[[ Information supplied, beginning ]]
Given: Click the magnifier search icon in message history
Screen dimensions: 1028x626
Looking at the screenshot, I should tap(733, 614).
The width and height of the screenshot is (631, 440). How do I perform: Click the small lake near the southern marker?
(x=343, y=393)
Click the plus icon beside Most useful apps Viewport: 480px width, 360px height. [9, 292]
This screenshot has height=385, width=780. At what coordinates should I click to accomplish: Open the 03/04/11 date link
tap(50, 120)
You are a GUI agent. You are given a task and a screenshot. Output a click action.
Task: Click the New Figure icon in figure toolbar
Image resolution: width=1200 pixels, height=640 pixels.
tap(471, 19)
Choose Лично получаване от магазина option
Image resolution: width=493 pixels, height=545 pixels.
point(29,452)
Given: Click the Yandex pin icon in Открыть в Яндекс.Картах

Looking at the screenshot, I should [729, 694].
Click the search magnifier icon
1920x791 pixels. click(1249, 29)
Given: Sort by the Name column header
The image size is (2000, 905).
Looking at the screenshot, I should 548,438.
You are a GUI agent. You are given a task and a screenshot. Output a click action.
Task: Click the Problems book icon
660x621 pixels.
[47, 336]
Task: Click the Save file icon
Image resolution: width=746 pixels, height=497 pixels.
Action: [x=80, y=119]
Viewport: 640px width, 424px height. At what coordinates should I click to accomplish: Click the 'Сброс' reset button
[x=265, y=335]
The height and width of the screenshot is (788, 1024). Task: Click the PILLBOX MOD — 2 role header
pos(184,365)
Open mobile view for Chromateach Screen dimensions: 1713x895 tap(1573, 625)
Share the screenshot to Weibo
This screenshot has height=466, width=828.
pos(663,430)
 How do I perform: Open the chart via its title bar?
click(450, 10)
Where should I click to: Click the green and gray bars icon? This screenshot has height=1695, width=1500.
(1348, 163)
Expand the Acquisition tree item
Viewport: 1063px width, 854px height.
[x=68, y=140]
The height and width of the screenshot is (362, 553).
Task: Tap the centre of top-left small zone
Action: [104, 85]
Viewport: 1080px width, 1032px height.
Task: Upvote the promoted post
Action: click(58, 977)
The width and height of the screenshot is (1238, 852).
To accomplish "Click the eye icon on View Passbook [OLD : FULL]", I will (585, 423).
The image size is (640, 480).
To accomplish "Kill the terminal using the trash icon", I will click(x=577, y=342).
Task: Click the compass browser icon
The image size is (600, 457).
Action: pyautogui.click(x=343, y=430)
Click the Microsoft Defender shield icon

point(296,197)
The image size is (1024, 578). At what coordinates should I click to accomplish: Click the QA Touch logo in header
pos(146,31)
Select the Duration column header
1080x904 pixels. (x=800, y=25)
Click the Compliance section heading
[[ Information supplied, end ]]
→ What to work on: All lines in the listing above from the line containing "The height and width of the screenshot is (788, 1024)." to the line containing "The image size is (640, 480).", inclusive, should be retyped exactly; no other lines should appear.

→ Written response:
The height and width of the screenshot is (788, 1024). Task: Click the PILLBOX MOD — 2 role header
pos(184,365)
Open mobile view for Chromateach Screen dimensions: 1713x895 tap(1573, 625)
Share the screenshot to Weibo
This screenshot has height=466, width=828.
pos(663,430)
 How do I perform: Open the chart via its title bar?
click(450, 10)
Where should I click to: Click the green and gray bars icon? This screenshot has height=1695, width=1500.
(1348, 163)
Expand the Acquisition tree item
Viewport: 1063px width, 854px height.
[x=68, y=140]
The height and width of the screenshot is (362, 553).
Task: Tap the centre of top-left small zone
Action: [104, 85]
Viewport: 1080px width, 1032px height.
Task: Upvote the promoted post
Action: click(58, 977)
The width and height of the screenshot is (1238, 852).
To accomplish "Click the eye icon on View Passbook [OLD : FULL]", I will (585, 423).
The image size is (640, 480).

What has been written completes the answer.